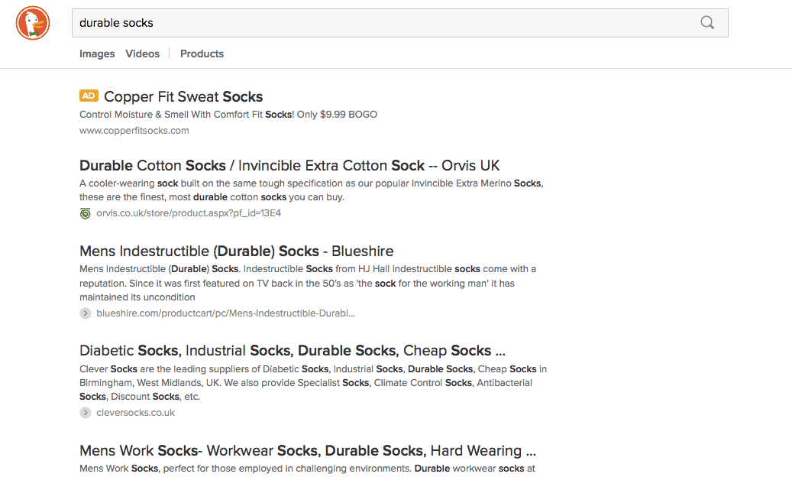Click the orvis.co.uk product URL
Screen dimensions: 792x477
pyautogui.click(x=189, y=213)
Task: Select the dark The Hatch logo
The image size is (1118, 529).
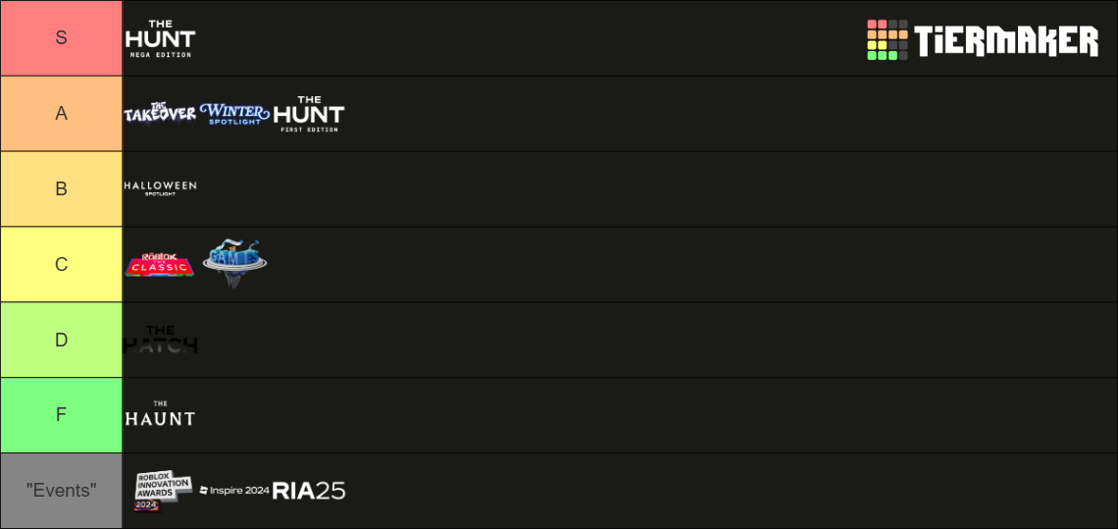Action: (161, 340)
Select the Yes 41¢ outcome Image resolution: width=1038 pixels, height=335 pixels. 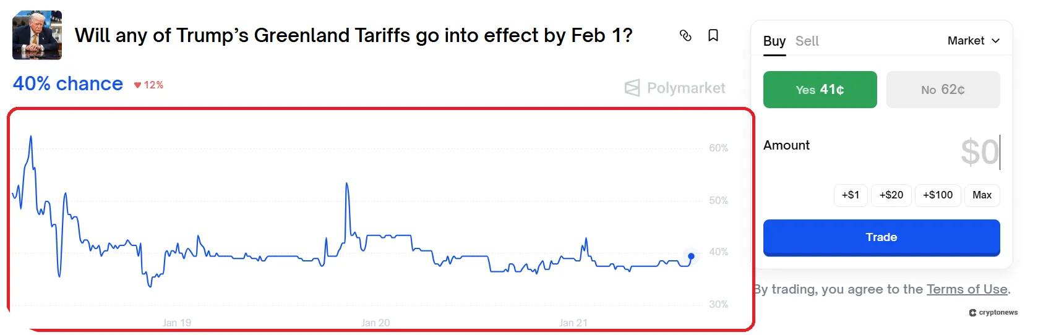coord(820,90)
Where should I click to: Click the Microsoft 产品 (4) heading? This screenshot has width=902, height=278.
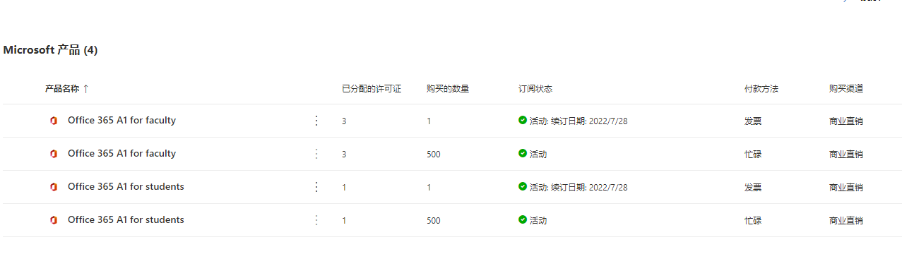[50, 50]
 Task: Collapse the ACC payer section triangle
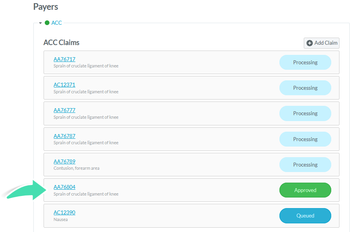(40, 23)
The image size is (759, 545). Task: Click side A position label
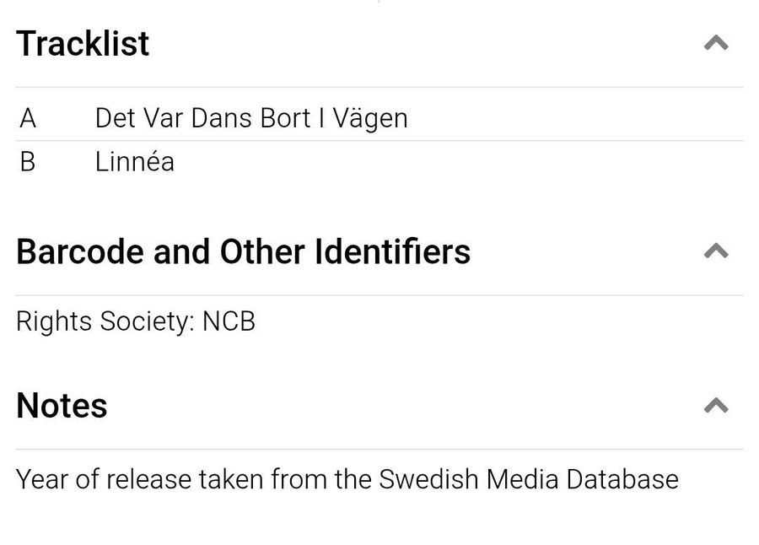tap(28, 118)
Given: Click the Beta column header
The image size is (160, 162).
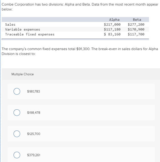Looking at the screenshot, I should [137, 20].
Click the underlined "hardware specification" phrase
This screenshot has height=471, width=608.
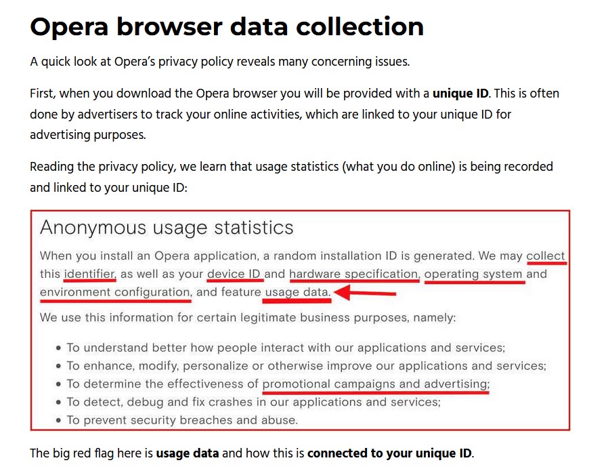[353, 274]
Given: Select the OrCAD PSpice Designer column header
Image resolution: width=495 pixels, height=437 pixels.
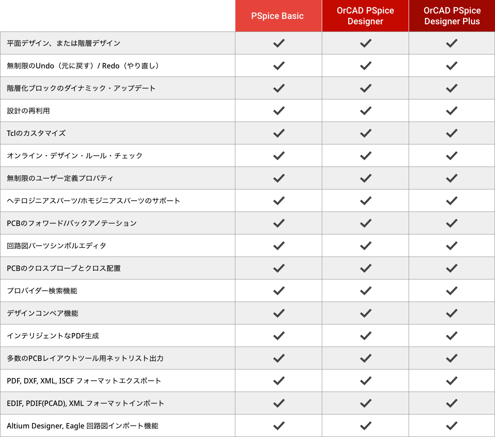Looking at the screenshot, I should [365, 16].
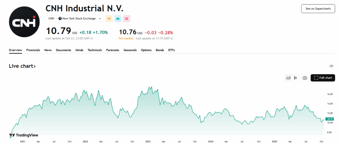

* * * * * * * * *

What to produce. Please print exactly the lines from the one holding "Task: Collapse the" through the final line of the data above, including both, and skip all pictures.

Finished exercise.
 Task: Collapse the ACC payer section triangle
(40, 23)
The image size is (759, 545). Task: Click side A position label
tap(28, 118)
Given: Click the Beta column header
The image size is (160, 162).
Looking at the screenshot, I should [137, 20].
Click the underlined "hardware specification" phrase
This screenshot has height=471, width=608.
[353, 274]
Given: Select the OrCAD PSpice Designer column header
Image resolution: width=495 pixels, height=437 pixels.
Looking at the screenshot, I should [365, 16].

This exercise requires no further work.